Written instruction: Can you turn the entries below into a Markdown table with two columns, Row and Entry Line, giving each line its own numbered row and leaving out blank lines?
(begin)
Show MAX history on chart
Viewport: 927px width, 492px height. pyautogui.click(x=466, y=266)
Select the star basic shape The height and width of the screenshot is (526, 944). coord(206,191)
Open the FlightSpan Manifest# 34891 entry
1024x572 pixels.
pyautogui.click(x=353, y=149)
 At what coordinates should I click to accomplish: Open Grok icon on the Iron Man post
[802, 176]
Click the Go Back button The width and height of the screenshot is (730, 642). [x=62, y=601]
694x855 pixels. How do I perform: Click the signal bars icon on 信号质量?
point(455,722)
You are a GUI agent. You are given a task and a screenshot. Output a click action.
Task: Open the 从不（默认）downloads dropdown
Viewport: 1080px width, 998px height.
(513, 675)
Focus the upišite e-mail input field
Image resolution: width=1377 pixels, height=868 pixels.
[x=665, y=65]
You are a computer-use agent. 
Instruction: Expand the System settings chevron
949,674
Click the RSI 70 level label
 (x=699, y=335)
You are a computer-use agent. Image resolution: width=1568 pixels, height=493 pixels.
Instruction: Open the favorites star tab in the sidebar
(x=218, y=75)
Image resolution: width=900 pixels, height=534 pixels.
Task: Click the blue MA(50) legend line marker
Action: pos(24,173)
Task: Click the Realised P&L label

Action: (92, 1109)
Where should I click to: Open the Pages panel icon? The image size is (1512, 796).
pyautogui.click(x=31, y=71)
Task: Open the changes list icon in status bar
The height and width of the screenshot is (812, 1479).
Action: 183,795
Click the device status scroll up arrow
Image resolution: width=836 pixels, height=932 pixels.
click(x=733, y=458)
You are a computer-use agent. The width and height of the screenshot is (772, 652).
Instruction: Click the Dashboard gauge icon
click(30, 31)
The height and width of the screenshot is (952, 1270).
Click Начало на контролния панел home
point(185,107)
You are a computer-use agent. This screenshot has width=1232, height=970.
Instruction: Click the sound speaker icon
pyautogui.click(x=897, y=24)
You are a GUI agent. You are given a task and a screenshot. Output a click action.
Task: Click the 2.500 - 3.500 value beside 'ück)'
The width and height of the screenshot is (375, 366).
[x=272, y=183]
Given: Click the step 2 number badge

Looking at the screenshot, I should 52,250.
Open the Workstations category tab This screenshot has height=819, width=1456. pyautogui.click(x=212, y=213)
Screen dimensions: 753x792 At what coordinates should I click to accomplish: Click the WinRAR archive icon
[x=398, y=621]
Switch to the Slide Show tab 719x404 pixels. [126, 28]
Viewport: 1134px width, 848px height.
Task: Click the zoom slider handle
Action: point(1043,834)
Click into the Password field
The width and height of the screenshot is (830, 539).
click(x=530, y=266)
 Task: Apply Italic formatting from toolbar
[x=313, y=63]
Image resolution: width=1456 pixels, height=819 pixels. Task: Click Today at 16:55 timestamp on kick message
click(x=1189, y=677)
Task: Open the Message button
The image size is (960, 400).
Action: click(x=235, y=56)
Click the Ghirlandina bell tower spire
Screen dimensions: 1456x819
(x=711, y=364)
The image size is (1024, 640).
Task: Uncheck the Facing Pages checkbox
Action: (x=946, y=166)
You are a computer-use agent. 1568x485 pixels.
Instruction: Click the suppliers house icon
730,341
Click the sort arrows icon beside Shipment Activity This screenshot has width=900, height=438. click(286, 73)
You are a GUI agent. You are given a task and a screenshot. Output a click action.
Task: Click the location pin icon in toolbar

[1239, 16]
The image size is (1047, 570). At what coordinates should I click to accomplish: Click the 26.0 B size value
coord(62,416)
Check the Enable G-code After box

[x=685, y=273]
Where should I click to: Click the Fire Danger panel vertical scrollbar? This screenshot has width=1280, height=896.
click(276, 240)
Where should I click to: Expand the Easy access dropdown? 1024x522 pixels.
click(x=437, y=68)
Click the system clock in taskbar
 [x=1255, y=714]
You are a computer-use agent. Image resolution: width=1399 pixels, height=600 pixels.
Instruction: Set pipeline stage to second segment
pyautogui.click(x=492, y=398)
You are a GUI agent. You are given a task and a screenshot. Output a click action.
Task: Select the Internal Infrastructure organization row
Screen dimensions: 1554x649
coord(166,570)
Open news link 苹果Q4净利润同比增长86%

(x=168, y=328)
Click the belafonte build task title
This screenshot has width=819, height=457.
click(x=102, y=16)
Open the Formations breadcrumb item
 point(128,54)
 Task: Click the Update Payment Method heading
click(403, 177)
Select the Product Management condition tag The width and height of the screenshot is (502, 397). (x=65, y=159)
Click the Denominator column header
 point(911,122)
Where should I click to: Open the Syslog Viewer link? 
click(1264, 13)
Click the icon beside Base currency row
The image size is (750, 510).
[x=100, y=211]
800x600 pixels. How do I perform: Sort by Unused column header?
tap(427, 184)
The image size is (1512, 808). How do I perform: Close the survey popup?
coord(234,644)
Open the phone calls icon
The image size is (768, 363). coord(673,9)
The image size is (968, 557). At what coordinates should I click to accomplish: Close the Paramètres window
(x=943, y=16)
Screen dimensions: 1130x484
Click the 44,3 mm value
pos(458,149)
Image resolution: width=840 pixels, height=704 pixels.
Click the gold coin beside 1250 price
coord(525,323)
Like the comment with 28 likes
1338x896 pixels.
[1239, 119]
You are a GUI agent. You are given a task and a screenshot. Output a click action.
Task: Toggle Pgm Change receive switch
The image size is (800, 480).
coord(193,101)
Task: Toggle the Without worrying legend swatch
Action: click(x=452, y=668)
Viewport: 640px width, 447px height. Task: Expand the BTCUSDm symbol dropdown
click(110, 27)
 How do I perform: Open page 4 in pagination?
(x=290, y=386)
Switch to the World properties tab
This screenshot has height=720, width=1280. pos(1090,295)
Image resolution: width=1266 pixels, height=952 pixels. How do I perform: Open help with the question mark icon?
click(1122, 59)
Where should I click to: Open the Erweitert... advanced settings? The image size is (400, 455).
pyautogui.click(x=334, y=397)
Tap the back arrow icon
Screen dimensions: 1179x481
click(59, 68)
(end)
Response:
| Row | Entry Line |
|---|---|
| 1 | Show MAX history on chart |
| 2 | Viewport: 927px width, 492px height. pyautogui.click(x=466, y=266) |
| 3 | Select the star basic shape The height and width of the screenshot is (526, 944). coord(206,191) |
| 4 | Open the FlightSpan Manifest# 34891 entry |
| 5 | 1024x572 pixels. |
| 6 | pyautogui.click(x=353, y=149) |
| 7 |  At what coordinates should I click to accomplish: Open Grok icon on the Iron Man post |
| 8 | [802, 176] |
| 9 | Click the Go Back button The width and height of the screenshot is (730, 642). [x=62, y=601] |
| 10 | 694x855 pixels. How do I perform: Click the signal bars icon on 信号质量? |
| 11 | point(455,722) |
| 12 | You are a GUI agent. You are given a task and a screenshot. Output a click action. |
| 13 | Task: Open the 从不（默认）downloads dropdown |
| 14 | Viewport: 1080px width, 998px height. |
| 15 | (513, 675) |
| 16 | Focus the upišite e-mail input field |
| 17 | Image resolution: width=1377 pixels, height=868 pixels. |
| 18 | [x=665, y=65] |
| 19 | You are a computer-use agent.  |
| 20 | Instruction: Expand the System settings chevron |
| 21 | 949,674 |
| 22 | Click the RSI 70 level label |
| 23 |  (x=699, y=335) |
| 24 | You are a computer-use agent. Image resolution: width=1568 pixels, height=493 pixels. |
| 25 | Instruction: Open the favorites star tab in the sidebar |
| 26 | (x=218, y=75) |
| 27 | Image resolution: width=900 pixels, height=534 pixels. |
| 28 | Task: Click the blue MA(50) legend line marker |
| 29 | Action: pos(24,173) |
| 30 | Task: Click the Realised P&L label |
| 31 | Action: (92, 1109) |
| 32 | Where should I click to: Open the Pages panel icon? The image size is (1512, 796). |
| 33 | pyautogui.click(x=31, y=71) |
| 34 | Task: Open the changes list icon in status bar |
| 35 | The height and width of the screenshot is (812, 1479). |
| 36 | Action: 183,795 |
| 37 | Click the device status scroll up arrow |
| 38 | Image resolution: width=836 pixels, height=932 pixels. |
| 39 | click(x=733, y=458) |
| 40 | You are a computer-use agent. The width and height of the screenshot is (772, 652). |
| 41 | Instruction: Click the Dashboard gauge icon |
| 42 | click(30, 31) |
| 43 | The height and width of the screenshot is (952, 1270). |
| 44 | Click Начало на контролния панел home |
| 45 | point(185,107) |
| 46 | You are a computer-use agent. This screenshot has width=1232, height=970. |
| 47 | Instruction: Click the sound speaker icon |
| 48 | pyautogui.click(x=897, y=24) |
| 49 | You are a GUI agent. You are given a task and a screenshot. Output a click action. |
| 50 | Task: Click the 2.500 - 3.500 value beside 'ück)' |
| 51 | The width and height of the screenshot is (375, 366). |
| 52 | [x=272, y=183] |
| 53 | Given: Click the step 2 number badge |
| 54 | Looking at the screenshot, I should 52,250. |
| 55 | Open the Workstations category tab This screenshot has height=819, width=1456. pyautogui.click(x=212, y=213) |
| 56 | Screen dimensions: 753x792 At what coordinates should I click to accomplish: Click the WinRAR archive icon |
| 57 | [x=398, y=621] |
| 58 | Switch to the Slide Show tab 719x404 pixels. [126, 28] |
| 59 | Viewport: 1134px width, 848px height. |
| 60 | Task: Click the zoom slider handle |
| 61 | Action: point(1043,834) |
| 62 | Click into the Password field |
| 63 | The width and height of the screenshot is (830, 539). |
| 64 | click(x=530, y=266) |
| 65 |  Task: Apply Italic formatting from toolbar |
| 66 | [x=313, y=63] |
| 67 | Image resolution: width=1456 pixels, height=819 pixels. Task: Click Today at 16:55 timestamp on kick message |
| 68 | click(x=1189, y=677) |
| 69 | Task: Open the Message button |
| 70 | The image size is (960, 400). |
| 71 | Action: click(x=235, y=56) |
| 72 | Click the Ghirlandina bell tower spire |
| 73 | Screen dimensions: 1456x819 |
| 74 | (x=711, y=364) |
| 75 | The image size is (1024, 640). |
| 76 | Task: Uncheck the Facing Pages checkbox |
| 77 | Action: (x=946, y=166) |
| 78 | You are a computer-use agent. 1568x485 pixels. |
| 79 | Instruction: Click the suppliers house icon |
| 80 | 730,341 |
| 81 | Click the sort arrows icon beside Shipment Activity This screenshot has width=900, height=438. click(286, 73) |
| 82 | You are a GUI agent. You are given a task and a screenshot. Output a click action. |
| 83 | Task: Click the location pin icon in toolbar |
| 84 | [1239, 16] |
| 85 | The image size is (1047, 570). At what coordinates should I click to accomplish: Click the 26.0 B size value |
| 86 | coord(62,416) |
| 87 | Check the Enable G-code After box |
| 88 | [x=685, y=273] |
| 89 | Where should I click to: Click the Fire Danger panel vertical scrollbar? This screenshot has width=1280, height=896. |
| 90 | click(276, 240) |
| 91 | Where should I click to: Expand the Easy access dropdown? 1024x522 pixels. |
| 92 | click(x=437, y=68) |
| 93 | Click the system clock in taskbar |
| 94 |  [x=1255, y=714] |
| 95 | You are a computer-use agent. Image resolution: width=1399 pixels, height=600 pixels. |
| 96 | Instruction: Set pipeline stage to second segment |
| 97 | pyautogui.click(x=492, y=398) |
| 98 | You are a GUI agent. You are given a task and a screenshot. Output a click action. |
| 99 | Task: Select the Internal Infrastructure organization row |
| 100 | Screen dimensions: 1554x649 |
| 101 | coord(166,570) |
| 102 | Open news link 苹果Q4净利润同比增长86% |
| 103 | (x=168, y=328) |
| 104 | Click the belafonte build task title |
| 105 | This screenshot has width=819, height=457. |
| 106 | click(x=102, y=16) |
| 107 | Open the Formations breadcrumb item |
| 108 |  point(128,54) |
| 109 |  Task: Click the Update Payment Method heading |
| 110 | click(403, 177) |
| 111 | Select the Product Management condition tag The width and height of the screenshot is (502, 397). (x=65, y=159) |
| 112 | Click the Denominator column header |
| 113 |  point(911,122) |
| 114 | Where should I click to: Open the Syslog Viewer link?  |
| 115 | click(1264, 13) |
| 116 | Click the icon beside Base currency row |
| 117 | The image size is (750, 510). |
| 118 | [x=100, y=211] |
| 119 | 800x600 pixels. How do I perform: Sort by Unused column header? |
| 120 | tap(427, 184) |
| 121 | The image size is (1512, 808). How do I perform: Close the survey popup? |
| 122 | coord(234,644) |
| 123 | Open the phone calls icon |
| 124 | The image size is (768, 363). coord(673,9) |
| 125 | The image size is (968, 557). At what coordinates should I click to accomplish: Close the Paramètres window |
| 126 | (x=943, y=16) |
| 127 | Screen dimensions: 1130x484 |
| 128 | Click the 44,3 mm value |
| 129 | pos(458,149) |
| 130 | Image resolution: width=840 pixels, height=704 pixels. |
| 131 | Click the gold coin beside 1250 price |
| 132 | coord(525,323) |
| 133 | Like the comment with 28 likes |
| 134 | 1338x896 pixels. |
| 135 | [1239, 119] |
| 136 | You are a GUI agent. You are given a task and a screenshot. Output a click action. |
| 137 | Task: Toggle Pgm Change receive switch |
| 138 | The image size is (800, 480). |
| 139 | coord(193,101) |
| 140 | Task: Toggle the Without worrying legend swatch |
| 141 | Action: click(x=452, y=668) |
| 142 | Viewport: 640px width, 447px height. Task: Expand the BTCUSDm symbol dropdown |
| 143 | click(110, 27) |
| 144 |  How do I perform: Open page 4 in pagination? |
| 145 | (x=290, y=386) |
| 146 | Switch to the World properties tab |
| 147 | This screenshot has height=720, width=1280. pos(1090,295) |
| 148 | Image resolution: width=1266 pixels, height=952 pixels. How do I perform: Open help with the question mark icon? |
| 149 | click(1122, 59) |
| 150 | Where should I click to: Open the Erweitert... advanced settings? The image size is (400, 455). |
| 151 | pyautogui.click(x=334, y=397) |
| 152 | Tap the back arrow icon |
| 153 | Screen dimensions: 1179x481 |
| 154 | click(59, 68) |